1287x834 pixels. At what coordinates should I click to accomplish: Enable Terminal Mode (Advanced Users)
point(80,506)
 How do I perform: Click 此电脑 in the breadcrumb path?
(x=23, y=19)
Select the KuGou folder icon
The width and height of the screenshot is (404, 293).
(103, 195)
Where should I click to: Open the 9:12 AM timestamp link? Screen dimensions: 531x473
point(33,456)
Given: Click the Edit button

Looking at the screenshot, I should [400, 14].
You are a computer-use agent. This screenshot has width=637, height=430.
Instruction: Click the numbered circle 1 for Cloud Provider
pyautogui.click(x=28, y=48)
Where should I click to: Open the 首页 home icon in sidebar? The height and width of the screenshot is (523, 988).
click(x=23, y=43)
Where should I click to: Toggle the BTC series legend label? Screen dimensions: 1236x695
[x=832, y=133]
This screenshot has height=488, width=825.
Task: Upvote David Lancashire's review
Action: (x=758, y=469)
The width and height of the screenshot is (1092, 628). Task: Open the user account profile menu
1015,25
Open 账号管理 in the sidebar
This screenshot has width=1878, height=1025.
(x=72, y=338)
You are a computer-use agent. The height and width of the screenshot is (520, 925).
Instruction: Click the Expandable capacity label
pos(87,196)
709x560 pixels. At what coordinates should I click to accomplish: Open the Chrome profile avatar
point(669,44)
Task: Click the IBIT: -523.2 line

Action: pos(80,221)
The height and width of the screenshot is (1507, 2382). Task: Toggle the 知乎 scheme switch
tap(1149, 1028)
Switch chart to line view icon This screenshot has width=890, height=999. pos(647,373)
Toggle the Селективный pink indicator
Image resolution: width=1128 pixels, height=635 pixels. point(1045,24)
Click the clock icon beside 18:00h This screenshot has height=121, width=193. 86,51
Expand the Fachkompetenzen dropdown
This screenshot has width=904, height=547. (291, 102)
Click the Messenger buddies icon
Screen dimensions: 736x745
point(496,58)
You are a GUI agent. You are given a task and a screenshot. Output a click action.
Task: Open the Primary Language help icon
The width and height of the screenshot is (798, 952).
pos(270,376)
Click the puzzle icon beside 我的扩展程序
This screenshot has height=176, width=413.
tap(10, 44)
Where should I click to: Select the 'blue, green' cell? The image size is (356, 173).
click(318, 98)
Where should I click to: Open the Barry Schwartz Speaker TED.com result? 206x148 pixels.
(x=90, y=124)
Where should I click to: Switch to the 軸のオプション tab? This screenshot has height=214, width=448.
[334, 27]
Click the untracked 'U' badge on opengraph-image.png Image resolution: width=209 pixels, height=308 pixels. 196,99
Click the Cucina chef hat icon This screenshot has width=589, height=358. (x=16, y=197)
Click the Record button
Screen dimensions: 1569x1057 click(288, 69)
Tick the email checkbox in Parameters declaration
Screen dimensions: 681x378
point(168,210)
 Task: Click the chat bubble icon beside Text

**What this task involves**
Retype the data from the line with "You are a computer-use agent. This" to the line with "pos(87,196)", copying every line precisely as it appears.

**Response to the task**
You are a computer-use agent. This screenshot has width=637, height=430.
Instruction: Click the numbered circle 1 for Cloud Provider
pyautogui.click(x=28, y=48)
Where should I click to: Open the 首页 home icon in sidebar? The height and width of the screenshot is (523, 988).
click(x=23, y=43)
Where should I click to: Toggle the BTC series legend label? Screen dimensions: 1236x695
[x=832, y=133]
This screenshot has height=488, width=825.
Task: Upvote David Lancashire's review
Action: (x=758, y=469)
The width and height of the screenshot is (1092, 628). Task: Open the user account profile menu
1015,25
Open 账号管理 in the sidebar
This screenshot has width=1878, height=1025.
(x=72, y=338)
You are a computer-use agent. The height and width of the screenshot is (520, 925).
Instruction: Click the Expandable capacity label
pos(87,196)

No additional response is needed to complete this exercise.